Figure 7. DKK4 affects glucose induced proliferation in HCC.

(A) HepG2, HepG2_vec and HepG2_DK4KD cells were cultured in NG for 16 hr and western blotting was performed to detect protein levels of c-Myc, DKK4 and β–catenin. (B) HepG2_vec and HepG2_D4KD cells were cultured in NG and HG for 48 hr and 96 hr. Percentage cell proliferation was determined by MTT assay. (C) HepG2_vec and HepG2_D4KD cells were cultured in NG and HG and colonies were visualized by crystal violet stain and counted after 21 days. All the bar graphs represent the mean ± SD of an experiment done in triplicate (*P < 0.05, **P < 0.001, ***P < 0.0001). (D) Cell cycle profile of HepG2_vec and HepG2_D4KD cells cultured in NG for 16 hr. Bar graph represents percentage of cells in different phases of cell cycle by flow cytometry. (E) HepG2_vec and HepG2_D4KD cells were cultured in NG and HG for 16 hr and whole cell lysates were subjected to detection of c-Myc, Cyclin D1, CDK6, CDK4 and DKK4 proteins by western blotting. (F) HepG2_D4KD and HepG2_vec cells were cultured in NG and NG + DKK4 protein, for 48 hr and 96 hr. Thereafter, percentage cell proliferation was determined by MTT assay. (G) HepG2_D4KD and HepG2_vec cells were cultured in NG and NG + DKK4 protein. Colonies were visualized by crystal violet stain and counted after 21 days. All the bar graphs represent the mean ± SD of an experiment done in triplicate (*P < 0.05, **P < 0.001, ***P < 0.0001). Cropped blots are used in the main figure and full length blots are included in Supplementary Figure 10.

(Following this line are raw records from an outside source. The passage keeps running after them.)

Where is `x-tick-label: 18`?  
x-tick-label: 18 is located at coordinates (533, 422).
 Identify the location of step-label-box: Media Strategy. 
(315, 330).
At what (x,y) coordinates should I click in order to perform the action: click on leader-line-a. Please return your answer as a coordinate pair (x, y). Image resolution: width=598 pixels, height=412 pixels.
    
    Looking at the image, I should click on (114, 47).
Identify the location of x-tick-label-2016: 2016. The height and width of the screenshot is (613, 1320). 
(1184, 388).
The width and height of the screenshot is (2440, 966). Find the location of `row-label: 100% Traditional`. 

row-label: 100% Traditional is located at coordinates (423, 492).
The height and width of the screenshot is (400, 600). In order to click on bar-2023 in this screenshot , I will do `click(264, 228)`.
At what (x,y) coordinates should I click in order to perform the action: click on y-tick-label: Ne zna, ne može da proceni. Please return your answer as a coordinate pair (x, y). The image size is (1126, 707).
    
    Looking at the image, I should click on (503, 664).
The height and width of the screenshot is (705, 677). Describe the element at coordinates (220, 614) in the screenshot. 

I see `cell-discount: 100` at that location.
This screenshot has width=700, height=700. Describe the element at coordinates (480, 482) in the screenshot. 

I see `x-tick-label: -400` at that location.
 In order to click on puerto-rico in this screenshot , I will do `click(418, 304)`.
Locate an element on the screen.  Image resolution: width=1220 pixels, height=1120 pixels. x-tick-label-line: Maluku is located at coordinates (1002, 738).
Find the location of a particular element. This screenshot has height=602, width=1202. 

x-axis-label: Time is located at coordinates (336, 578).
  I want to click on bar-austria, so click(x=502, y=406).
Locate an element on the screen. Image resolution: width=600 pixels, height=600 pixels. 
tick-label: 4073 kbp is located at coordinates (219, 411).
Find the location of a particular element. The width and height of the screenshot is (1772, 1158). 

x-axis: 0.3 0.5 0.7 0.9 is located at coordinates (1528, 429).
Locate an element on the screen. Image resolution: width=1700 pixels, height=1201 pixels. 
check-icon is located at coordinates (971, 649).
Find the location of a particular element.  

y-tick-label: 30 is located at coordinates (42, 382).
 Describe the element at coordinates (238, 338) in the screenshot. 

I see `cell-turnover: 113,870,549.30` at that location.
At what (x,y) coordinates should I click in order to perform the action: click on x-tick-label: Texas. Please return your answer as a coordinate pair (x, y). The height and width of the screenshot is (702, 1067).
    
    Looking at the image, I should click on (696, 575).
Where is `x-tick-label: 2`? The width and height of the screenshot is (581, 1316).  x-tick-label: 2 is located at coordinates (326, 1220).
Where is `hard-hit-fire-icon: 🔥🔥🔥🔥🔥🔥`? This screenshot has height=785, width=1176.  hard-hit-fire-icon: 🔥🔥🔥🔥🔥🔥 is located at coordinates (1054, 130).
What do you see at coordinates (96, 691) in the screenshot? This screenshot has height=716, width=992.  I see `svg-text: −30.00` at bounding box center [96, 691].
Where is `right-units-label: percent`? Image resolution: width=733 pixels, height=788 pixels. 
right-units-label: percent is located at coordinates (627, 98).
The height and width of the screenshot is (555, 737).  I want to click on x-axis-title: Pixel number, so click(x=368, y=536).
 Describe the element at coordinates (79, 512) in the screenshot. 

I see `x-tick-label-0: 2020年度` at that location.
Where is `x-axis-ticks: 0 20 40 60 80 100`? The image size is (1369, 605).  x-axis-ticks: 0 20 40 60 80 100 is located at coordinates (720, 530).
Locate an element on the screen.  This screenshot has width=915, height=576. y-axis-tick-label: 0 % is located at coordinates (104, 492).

Figure 8. Schematic representation of glucose induced regulation of DKK4 and effect over HCC proliferation.

(A) Normoglycemic glucose promotes sustained expression of DKK4 protein. DKK4 antagonizes activation of canonical Wnt signaling by facilitating degradation of β–catenin in cytosol and thus reducing its transcriptional activation thereby causing decrease c-Myc level. Increased DKK4 expression affects progression of cells at S-phase of cell cycle and therefore limits proliferation of HCC cells. (B) High glucose diminishes DKK4 expression allowing activation of canonical Wnt signaling because of inactivation of β–catenin degradation complex, by Wnt3a proteins. Increase in β–catenin level enhances its transcriptional activity and promotes c-Myc expression which causes uncontrolled proliferation of HCC cells.